◆ 文書抜粋:
________________________________________
ソーントン不破直子「戸籍の謎と丸谷才一」 第7章 「女ざかり」 第8章「輝く日の宮」 第9章「持ち重りする薔薇の花」

 第7章「女ざかり」の副題が「いいかげんな国家のいいかげんな小説」というのである。「「新日報(主人公が勤めている新聞社)」という国家は、体制はちゃんとありそうな立派な、いいかげんな共同体である(p238)」「偉そうなことを論じている豊崎教授は、仕事の主張日と手当を流用して十年も不倫をしていて、今後も続ける気でいるいいかげんな男だ(p256)」「何といいかげんな夫婦と元夫婦だろうか(p257)」「学術論文でこんな独りよがりの、いいかげんなことを書いたら、即不採用(p258)」・・・。
 登場人物がいい加減で、考えていることがいい加減、ということなのであるが、そういう人物が登場してそういう行動をすれば出来た小説がいい加減ということにはならないだろうと思う。くだらない人物がくだらないことをする立派な小説というのもあるだろうと思う。「ボヴァリー夫人」が立派な小説であるかどうかは知らないが、でてくる人間は愚かないい加減な人物ばかりである。
 さらにいえば、立派な小説というのが言葉の定義に反するようなものかもしれないので、小説とは小人の説であり、女子供の読み物である。大の大人が読むものではない。そういうものを書いて「芸術」にしようとしたフロベールというのが変な人なのである。だからもちろん、丸谷氏も変なひとではあるわけで、そうであるなら、小説をネタにして大上段からの高論卓説を述べることをするなどということほど大人げないことはないかもしれない。
 不破氏がこの「女ざかり」をどのように評価しているのかも、読んでもよくわからない。「「ポリフォニー」も、俗な言葉で言えば「いいかげん」ということだ。これこそが、丸谷の小説家としての独創性であり、こういう何重もの空気の層をもった国家を易々と包みこめる鷹揚な大気が小説ジャンルであり、その限りない面白さなのである。(p258〜9)」って、何をいいたいのだろう? 褒めているのだろうか? 褒め殺しているのだろうか? いくら「何重もの空気の層」があっても、登場人物がつまらなければ、小説は面白くならない。「つまらない」=「いいかげん」ではない。「いいかげん」さが不徹底で、底が浅いのである。「女ざかり」にでてくる人物たちは「どうでもいい」人たちばかりなのである。生き方がふわふわしていて、足が地についていない。つまり「生きて」いない。「彼方へ」の人物たちと変わるところがない。
________________________________________
◆ データ抜粋:

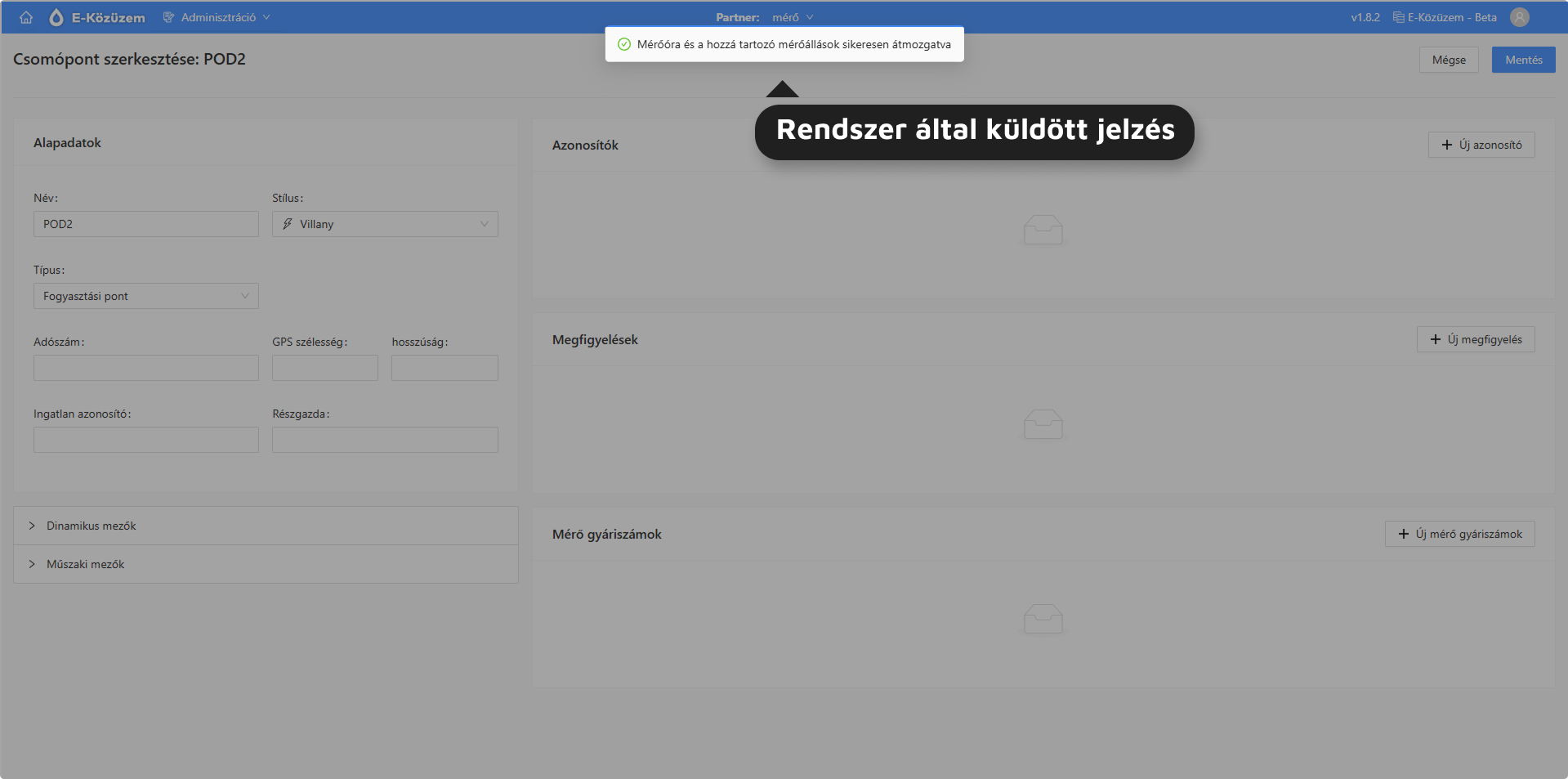
Task: Click the empty inbox icon under Azonosítók
Action: (1043, 230)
________________________________________
◆ 要件:
1. 『女ざかり』を論じた文章で、筆者がフロベールを「変な人」と呼ぶのはなぜか。文章中の説明に沿って一〜三文で述べよ。
2. 『女ざかり』を論じた文章について、次の問いに答えよ。
(a) 第7章「女ざかり」の副題は何か。
(b) 筆者は『ボヴァリー夫人』に出てくる人間をどのような人物ばかりだと述べているか。
(c) 筆者は、「女ざかり」の人物たちがどの作品の人物たちと変わるところがないと述べているか。

◆ 設問別解答:
1. 筆者によれば、小説とは「小人の説」であり、女子供の読み物で、大の大人が読むものではない。フロベールはそういうものを書いて「芸術」にしようとした。だから「変な人」だというのである。

2.
(a) 「いいかげんな国家のいいかげんな小説」
(b) 愚かないい加減な人物ばかり
(c) 「彼方へ」